Because we utilize the householding rules for proxy
materials, stockholders who share the same address will receive
only one copy of the annual report and proxy statement, unless
we receive contrary instructions from any stockholder at that
address. We will continue to mail a proxy card to each
stockholder of record.
If you prefer to receive multiple copies of the proxy statement
and annual report at the same address, additional copies will be
provided to you promptly upon request. If you are a stockholder
of record, you may obtain additional copies by writing to the
Secretary of the Company at our principal executive offices at
9885 Towne Centre Drive, San Diego, California 92121, or
calling us at
(858) 202-4500.
Eligible stockholders of record receiving multiple copies of the
annual report and proxy statement can request
householding by contacting us in the same manner.
If you are a beneficial owner but not a stockholder of record
(for example, you hold your shares in a brokerage or custody
account), you can request additional copies of the proxy
statement and annual report or you can request householding by
notifying your broker, bank or nominee.
MATTERS TO BE CONSIDERED AT THE ANNUAL MEETING
PROPOSAL ONE: ELECTION OF DIRECTORS
General
Our certificate of incorporation and bylaws provide for a
classified board of directors consisting of three classes of
directors with staggered three-year terms.

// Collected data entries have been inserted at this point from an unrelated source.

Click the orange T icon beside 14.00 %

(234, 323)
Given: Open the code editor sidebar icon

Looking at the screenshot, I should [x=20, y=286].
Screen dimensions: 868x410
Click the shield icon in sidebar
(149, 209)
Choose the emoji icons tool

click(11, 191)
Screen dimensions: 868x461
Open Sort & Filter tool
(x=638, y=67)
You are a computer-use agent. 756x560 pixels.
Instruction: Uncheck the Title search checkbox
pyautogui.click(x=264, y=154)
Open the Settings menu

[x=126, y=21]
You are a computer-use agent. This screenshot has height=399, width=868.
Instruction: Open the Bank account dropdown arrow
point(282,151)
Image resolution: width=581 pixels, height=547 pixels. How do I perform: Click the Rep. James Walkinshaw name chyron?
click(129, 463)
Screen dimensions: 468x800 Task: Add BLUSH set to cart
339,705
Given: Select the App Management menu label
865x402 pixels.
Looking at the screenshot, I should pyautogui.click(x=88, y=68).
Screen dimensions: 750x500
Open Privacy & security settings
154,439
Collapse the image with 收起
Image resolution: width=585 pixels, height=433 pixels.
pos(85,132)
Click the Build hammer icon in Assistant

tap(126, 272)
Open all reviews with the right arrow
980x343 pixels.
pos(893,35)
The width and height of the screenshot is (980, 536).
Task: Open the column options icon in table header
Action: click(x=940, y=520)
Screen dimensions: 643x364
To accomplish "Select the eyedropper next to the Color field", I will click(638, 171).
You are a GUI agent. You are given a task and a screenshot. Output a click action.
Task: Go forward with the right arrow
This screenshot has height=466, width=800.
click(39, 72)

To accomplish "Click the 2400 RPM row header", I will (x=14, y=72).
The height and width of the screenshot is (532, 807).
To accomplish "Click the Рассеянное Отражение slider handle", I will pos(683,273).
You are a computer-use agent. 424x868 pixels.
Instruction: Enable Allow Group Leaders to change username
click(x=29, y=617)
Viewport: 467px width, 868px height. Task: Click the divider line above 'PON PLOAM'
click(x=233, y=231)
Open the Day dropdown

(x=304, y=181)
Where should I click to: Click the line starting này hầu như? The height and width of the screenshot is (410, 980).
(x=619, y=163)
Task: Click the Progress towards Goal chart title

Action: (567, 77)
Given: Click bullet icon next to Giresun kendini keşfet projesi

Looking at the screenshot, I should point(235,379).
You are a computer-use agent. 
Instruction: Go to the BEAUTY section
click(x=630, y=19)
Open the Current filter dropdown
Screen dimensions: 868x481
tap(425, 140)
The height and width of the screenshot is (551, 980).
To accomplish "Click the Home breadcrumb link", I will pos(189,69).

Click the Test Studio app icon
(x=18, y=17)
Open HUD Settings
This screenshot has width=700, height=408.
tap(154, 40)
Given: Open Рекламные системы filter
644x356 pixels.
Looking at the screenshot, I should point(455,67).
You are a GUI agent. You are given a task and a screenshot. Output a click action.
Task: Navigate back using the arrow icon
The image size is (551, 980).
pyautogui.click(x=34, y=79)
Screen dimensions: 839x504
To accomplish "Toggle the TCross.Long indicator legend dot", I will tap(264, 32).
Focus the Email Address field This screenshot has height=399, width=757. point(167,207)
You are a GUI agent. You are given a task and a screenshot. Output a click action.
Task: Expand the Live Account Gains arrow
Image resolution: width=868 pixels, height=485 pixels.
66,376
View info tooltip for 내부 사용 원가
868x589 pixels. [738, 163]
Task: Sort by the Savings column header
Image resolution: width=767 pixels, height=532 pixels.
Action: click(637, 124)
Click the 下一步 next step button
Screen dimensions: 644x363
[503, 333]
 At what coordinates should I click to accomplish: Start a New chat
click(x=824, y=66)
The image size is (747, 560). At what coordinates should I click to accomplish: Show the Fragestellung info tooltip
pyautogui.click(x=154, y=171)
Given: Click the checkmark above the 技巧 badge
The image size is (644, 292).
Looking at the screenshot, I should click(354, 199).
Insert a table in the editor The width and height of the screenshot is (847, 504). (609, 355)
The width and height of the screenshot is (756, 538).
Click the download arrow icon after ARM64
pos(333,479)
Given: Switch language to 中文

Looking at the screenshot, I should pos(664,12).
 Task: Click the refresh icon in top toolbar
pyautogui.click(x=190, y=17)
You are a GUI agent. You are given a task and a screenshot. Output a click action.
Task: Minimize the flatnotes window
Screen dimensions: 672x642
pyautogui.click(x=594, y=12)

The board currently
consists of seven persons, with two classes consisting of two
directors each and one class consisting of three directors. The
board has determined that a majority of the members of the
board, specifically Mr. Bradbury, Ms. Eastham,
Dr. Grint and Dr. Rastetter, are independent directors
under the rules of the Nasdaq Stock Market. The class whose term
of office expires at the annual meeting currently consists of
three directors. The directors elected to this class will serve
for a term of three years, expiring at the 2009 annual meeting
of stockholders or until their respective successors have been
duly elected and qualified. Each of the nominees listed below,
Karin Eastham, Jay T. Flatley and William H.
Rastetter, Ph.D., are currently serving on the board. The
nominees have agreed to serve if elected, and management has no
reason to believe that such nominees will be unable to serve.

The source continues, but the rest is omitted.